MICA: [18F]LW223: a superior TSPO PET radiotracer for a clinical breakthrough to detect regional tissue inflammation

Lead Research Organisation: University of Edinburgh
Department Name: Centre for Cardiovascular Science

Abstract

This project will study the utility of a new tool for scanning patients that will allow doctors to better understand how diseases start and evolve as well as how to better treat their patients. This new tool is based on a highly specialized scanning technique called positron emission tomography or PET. This technique allows for the study of different processes happening inside the human body by injecting a small amount of a substance into patients. That substance is called a radiotracer and after injection it travels in the patients' blood stream, reaches the target inside the body and emits a signal that can be detected outside the patients' body using a very sensitive camera.
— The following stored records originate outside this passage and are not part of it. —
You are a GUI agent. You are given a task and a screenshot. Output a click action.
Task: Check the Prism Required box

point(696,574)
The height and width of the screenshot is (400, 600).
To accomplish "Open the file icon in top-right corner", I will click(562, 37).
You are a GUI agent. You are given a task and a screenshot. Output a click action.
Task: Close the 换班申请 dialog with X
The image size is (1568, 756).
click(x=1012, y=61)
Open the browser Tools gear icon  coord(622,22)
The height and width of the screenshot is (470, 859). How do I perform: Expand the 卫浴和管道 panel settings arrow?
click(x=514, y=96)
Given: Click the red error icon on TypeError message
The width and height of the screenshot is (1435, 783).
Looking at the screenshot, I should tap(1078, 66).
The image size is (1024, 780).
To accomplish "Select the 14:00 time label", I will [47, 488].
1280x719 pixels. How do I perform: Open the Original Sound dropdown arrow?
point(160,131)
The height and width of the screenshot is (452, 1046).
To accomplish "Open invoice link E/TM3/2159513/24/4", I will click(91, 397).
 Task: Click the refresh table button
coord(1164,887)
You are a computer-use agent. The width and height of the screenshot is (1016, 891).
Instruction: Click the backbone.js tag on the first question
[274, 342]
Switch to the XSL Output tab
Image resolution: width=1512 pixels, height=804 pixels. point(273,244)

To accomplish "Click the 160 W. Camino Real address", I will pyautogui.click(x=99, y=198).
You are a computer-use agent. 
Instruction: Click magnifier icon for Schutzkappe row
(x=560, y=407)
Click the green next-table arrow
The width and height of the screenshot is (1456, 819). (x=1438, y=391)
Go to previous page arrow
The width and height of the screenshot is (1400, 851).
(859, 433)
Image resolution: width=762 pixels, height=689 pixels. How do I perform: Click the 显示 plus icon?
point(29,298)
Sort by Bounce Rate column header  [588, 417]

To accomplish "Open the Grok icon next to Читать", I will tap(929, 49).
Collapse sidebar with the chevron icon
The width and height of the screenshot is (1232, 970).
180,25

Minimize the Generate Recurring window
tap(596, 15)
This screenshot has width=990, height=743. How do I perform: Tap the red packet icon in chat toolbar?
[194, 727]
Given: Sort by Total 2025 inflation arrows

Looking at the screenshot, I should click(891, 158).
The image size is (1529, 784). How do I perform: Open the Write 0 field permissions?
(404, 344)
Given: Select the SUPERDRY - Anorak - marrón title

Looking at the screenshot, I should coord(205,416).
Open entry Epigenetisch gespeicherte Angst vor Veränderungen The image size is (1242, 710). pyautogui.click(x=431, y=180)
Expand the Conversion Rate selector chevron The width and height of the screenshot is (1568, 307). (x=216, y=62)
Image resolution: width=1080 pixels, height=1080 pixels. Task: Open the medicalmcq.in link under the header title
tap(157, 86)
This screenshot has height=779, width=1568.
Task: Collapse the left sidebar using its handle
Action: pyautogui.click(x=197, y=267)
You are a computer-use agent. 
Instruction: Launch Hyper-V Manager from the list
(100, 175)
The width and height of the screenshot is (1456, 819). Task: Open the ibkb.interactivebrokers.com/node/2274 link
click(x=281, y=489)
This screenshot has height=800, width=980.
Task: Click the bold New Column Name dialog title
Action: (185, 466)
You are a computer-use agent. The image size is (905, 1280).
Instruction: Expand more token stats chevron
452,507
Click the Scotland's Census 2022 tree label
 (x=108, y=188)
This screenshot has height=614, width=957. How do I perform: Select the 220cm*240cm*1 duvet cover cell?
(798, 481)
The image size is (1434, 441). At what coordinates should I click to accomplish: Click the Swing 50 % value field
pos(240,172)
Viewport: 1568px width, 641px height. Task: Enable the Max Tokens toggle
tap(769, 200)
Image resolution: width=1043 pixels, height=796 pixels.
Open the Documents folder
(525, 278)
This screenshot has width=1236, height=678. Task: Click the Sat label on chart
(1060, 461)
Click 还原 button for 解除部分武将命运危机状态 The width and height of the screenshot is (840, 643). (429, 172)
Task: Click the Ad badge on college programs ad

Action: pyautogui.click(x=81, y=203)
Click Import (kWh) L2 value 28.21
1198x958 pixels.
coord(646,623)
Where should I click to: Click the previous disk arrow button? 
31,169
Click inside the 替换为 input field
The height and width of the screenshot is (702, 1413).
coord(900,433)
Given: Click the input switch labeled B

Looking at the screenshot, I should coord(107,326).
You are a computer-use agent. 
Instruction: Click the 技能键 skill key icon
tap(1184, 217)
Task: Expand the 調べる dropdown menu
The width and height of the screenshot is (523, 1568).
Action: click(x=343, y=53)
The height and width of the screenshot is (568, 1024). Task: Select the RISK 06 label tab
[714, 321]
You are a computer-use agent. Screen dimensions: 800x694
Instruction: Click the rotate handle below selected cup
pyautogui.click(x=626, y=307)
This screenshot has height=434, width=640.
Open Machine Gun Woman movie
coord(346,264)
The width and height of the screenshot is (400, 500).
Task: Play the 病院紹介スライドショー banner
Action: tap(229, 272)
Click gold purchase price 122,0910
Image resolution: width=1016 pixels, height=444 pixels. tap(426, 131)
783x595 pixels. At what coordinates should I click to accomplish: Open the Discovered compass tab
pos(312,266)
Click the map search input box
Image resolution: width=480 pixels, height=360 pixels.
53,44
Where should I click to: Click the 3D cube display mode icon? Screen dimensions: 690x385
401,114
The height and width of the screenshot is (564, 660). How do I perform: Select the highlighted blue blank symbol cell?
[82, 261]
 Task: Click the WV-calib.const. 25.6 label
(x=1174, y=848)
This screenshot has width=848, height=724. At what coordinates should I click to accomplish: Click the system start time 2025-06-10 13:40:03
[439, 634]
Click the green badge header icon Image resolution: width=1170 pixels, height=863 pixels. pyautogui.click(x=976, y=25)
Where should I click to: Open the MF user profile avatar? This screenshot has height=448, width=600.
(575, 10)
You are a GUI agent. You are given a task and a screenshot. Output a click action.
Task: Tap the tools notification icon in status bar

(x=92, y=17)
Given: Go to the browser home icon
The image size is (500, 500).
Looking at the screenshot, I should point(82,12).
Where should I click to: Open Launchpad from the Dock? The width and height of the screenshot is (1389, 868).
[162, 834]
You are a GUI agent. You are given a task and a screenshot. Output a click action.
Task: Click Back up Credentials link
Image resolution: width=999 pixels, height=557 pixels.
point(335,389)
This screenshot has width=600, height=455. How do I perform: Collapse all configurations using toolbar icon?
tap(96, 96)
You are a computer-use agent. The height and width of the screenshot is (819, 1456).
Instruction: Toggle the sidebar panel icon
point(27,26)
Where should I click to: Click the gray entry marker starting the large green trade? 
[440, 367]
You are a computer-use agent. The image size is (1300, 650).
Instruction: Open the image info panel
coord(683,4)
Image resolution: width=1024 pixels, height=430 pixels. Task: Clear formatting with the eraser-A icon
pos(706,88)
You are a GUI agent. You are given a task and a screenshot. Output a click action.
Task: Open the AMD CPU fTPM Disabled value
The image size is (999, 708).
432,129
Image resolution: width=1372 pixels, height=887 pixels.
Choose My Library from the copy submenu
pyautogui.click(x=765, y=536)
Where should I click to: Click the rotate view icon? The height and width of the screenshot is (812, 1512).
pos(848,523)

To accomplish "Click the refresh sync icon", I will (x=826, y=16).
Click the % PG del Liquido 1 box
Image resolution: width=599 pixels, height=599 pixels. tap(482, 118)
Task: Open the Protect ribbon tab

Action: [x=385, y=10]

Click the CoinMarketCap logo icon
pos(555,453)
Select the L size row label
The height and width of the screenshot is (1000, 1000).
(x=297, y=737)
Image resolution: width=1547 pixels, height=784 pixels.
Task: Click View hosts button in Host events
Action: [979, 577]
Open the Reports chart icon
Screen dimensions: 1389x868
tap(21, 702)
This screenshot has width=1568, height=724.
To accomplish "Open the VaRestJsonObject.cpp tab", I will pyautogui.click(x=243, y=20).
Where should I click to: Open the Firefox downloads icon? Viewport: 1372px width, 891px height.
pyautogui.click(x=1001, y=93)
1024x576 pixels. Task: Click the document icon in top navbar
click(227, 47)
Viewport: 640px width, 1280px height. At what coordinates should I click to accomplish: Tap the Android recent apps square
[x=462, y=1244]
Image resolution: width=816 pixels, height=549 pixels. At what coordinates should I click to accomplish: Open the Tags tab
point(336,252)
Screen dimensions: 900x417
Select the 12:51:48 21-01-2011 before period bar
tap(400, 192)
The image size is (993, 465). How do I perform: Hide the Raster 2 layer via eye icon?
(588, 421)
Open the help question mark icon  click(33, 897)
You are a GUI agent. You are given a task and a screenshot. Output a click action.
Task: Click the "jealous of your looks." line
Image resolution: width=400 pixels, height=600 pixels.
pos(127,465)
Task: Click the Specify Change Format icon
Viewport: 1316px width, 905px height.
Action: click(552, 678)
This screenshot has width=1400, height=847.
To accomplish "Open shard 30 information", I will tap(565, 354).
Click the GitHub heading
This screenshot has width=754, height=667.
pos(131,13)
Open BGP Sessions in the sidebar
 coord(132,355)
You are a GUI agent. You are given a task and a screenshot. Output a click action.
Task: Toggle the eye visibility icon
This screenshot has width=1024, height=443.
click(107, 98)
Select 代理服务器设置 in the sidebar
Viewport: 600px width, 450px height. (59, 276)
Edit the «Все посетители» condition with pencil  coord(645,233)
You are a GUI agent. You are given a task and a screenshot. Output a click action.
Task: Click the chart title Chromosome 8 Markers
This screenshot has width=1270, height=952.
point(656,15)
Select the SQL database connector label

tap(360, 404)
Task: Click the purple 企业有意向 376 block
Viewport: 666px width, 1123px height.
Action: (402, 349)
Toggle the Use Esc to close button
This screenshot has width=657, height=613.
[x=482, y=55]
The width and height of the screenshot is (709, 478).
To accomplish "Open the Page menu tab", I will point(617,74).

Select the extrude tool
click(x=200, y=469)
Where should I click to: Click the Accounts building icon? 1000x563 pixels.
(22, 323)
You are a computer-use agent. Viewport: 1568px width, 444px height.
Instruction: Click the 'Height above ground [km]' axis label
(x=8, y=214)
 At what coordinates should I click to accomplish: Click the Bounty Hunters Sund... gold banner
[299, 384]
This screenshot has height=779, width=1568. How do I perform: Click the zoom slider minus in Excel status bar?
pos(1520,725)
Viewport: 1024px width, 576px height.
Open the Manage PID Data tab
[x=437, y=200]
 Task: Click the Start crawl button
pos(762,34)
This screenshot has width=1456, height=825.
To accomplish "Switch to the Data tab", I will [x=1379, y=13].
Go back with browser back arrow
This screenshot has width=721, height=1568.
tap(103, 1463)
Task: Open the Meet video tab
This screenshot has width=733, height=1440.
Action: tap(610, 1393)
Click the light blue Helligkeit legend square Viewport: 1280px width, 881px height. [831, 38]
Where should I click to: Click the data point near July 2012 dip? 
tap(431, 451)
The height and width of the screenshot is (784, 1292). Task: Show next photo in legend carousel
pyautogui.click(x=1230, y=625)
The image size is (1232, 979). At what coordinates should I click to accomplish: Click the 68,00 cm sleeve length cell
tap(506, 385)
Our new radiotracer, that we named LW223, was designed so it can target inflammation inside the body. In this project we will be tracking LW223 signal inside the human body over time. We will do those tracking studies both in healthy conditions and post-heart attack to confirm this signal represents tissue inflammation.

Technical Summary

Inflammation plays a critical role in the development, progression and clinical outcomes for a number of human diseases, including highly prevalent cardiovascular, neurological and oncological diseases. Despite this central role, clinical biomarkers for quantification of regional tissue inflammation in vivo and non-invasively with high sensitivity and specificity are not available. In this project, we propose to address this clinical need by developing a new imaging biomarker with potential to transform clinical diagnosis, management of a plethora of human diseases, drug development and treatment of multiple diseases. Our new imaging biomarker targets the 18kDa translocator protein (TSPO), a biological target abundantly proven to measure inflammation in pathologies throughout the body, and makes use of Positron Emission Tomography (PET) technology as an approach to achieve greatest sensitivity and specificity for detection of inflammation. Our new imaging biomarker, [18F]LW223, aims to address bottlenecks associated with current and long-standing TSPO PET technology: (1) the inability to scan the whole-human population due to sensitivity toward the rs6971 genetic polymorphism; (2) the lack of clinical universalism due to complex imaging protocols that are only possible in a limited number of highly specialised PET centres worldwide; and (3) the difficult market commercialisation due to labelling with short-lived radioisotopes. This project will conduct first in human studies with [18F]LW223 and will explore its utility as a biomarker of regional tissue inflammation in humans versus other clinically used metrics in the national health service. If successful, results from this study will catapult the use of quantitative TSPO PET in many diseases in humans and model organisms worldwide.